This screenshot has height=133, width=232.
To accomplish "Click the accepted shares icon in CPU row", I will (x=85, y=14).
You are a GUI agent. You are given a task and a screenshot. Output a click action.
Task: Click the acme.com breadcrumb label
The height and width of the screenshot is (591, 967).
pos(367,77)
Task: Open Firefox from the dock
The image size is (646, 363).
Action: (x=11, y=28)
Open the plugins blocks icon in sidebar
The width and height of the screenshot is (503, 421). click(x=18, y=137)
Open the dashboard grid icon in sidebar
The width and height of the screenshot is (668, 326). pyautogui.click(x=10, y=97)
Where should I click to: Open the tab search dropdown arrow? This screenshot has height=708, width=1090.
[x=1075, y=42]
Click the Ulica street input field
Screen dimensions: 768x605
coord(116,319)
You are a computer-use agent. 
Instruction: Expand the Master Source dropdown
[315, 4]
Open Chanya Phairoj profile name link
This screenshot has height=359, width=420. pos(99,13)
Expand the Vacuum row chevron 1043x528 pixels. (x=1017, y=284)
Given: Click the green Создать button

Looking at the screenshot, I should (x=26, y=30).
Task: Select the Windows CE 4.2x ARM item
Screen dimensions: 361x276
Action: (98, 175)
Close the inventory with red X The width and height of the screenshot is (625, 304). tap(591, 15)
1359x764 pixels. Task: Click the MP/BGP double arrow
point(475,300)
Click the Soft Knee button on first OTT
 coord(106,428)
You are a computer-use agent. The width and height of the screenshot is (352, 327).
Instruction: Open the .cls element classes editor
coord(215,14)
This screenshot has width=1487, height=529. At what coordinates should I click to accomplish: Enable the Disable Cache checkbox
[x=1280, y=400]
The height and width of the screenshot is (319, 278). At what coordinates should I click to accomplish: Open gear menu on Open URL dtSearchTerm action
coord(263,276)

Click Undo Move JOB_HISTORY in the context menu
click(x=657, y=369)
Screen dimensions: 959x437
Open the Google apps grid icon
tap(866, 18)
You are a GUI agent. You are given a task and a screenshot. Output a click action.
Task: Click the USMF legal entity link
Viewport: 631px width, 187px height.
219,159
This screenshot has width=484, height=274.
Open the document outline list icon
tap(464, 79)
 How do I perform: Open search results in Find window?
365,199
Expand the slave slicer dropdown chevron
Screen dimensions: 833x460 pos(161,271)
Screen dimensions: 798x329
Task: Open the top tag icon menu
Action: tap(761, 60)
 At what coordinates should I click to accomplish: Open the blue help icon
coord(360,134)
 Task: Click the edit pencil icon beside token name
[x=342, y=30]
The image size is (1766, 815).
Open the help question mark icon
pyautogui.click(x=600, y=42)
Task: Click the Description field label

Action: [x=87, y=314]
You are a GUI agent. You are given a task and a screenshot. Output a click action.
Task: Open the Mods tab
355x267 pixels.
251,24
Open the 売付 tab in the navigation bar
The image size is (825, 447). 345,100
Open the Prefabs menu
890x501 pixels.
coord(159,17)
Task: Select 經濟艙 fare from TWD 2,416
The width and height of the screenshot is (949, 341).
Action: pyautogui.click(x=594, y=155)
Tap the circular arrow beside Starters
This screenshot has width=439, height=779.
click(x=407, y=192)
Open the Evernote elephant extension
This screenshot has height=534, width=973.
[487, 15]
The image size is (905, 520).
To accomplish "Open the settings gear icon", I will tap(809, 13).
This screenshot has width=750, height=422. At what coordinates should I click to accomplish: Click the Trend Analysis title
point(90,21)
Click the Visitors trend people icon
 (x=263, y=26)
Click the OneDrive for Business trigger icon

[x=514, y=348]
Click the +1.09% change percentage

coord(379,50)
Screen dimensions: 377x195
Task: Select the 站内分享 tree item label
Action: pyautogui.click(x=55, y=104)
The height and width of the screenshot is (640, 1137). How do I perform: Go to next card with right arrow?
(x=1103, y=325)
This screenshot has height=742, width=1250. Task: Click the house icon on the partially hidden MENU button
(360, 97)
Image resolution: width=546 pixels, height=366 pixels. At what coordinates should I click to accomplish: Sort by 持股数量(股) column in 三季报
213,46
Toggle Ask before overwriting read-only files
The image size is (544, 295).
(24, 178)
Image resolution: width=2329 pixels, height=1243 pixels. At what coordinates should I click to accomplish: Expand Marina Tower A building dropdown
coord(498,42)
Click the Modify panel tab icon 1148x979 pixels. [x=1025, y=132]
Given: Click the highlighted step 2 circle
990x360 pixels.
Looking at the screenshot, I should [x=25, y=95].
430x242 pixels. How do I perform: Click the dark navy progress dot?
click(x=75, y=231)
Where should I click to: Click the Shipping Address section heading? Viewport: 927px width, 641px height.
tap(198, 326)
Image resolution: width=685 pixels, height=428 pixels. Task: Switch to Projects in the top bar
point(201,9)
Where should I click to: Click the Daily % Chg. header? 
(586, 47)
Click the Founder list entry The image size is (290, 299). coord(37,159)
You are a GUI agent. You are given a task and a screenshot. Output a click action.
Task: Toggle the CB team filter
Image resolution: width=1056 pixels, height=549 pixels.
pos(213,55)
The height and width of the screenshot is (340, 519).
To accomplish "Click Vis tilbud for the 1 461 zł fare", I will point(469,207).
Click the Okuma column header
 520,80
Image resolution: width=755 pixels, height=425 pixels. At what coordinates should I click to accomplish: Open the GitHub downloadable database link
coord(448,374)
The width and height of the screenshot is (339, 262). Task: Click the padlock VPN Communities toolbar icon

☆ ☆ ☆ ☆ ☆

STATED PROBLEM — Return exactly the entries that run from the line containing "Toggle Ask before overwriting read-only files" through the line containing "Click the Founder", with both of those lines included.

FULL OUTPUT —
Toggle Ask before overwriting read-only files
The image size is (544, 295).
(24, 178)
Image resolution: width=2329 pixels, height=1243 pixels. At what coordinates should I click to accomplish: Expand Marina Tower A building dropdown
coord(498,42)
Click the Modify panel tab icon 1148x979 pixels. [x=1025, y=132]
Given: Click the highlighted step 2 circle
990x360 pixels.
Looking at the screenshot, I should [x=25, y=95].
430x242 pixels. How do I perform: Click the dark navy progress dot?
click(x=75, y=231)
Where should I click to: Click the Shipping Address section heading? Viewport: 927px width, 641px height.
tap(198, 326)
Image resolution: width=685 pixels, height=428 pixels. Task: Switch to Projects in the top bar
point(201,9)
Where should I click to: Click the Daily % Chg. header? 
(586, 47)
Click the Founder list entry The image size is (290, 299). coord(37,159)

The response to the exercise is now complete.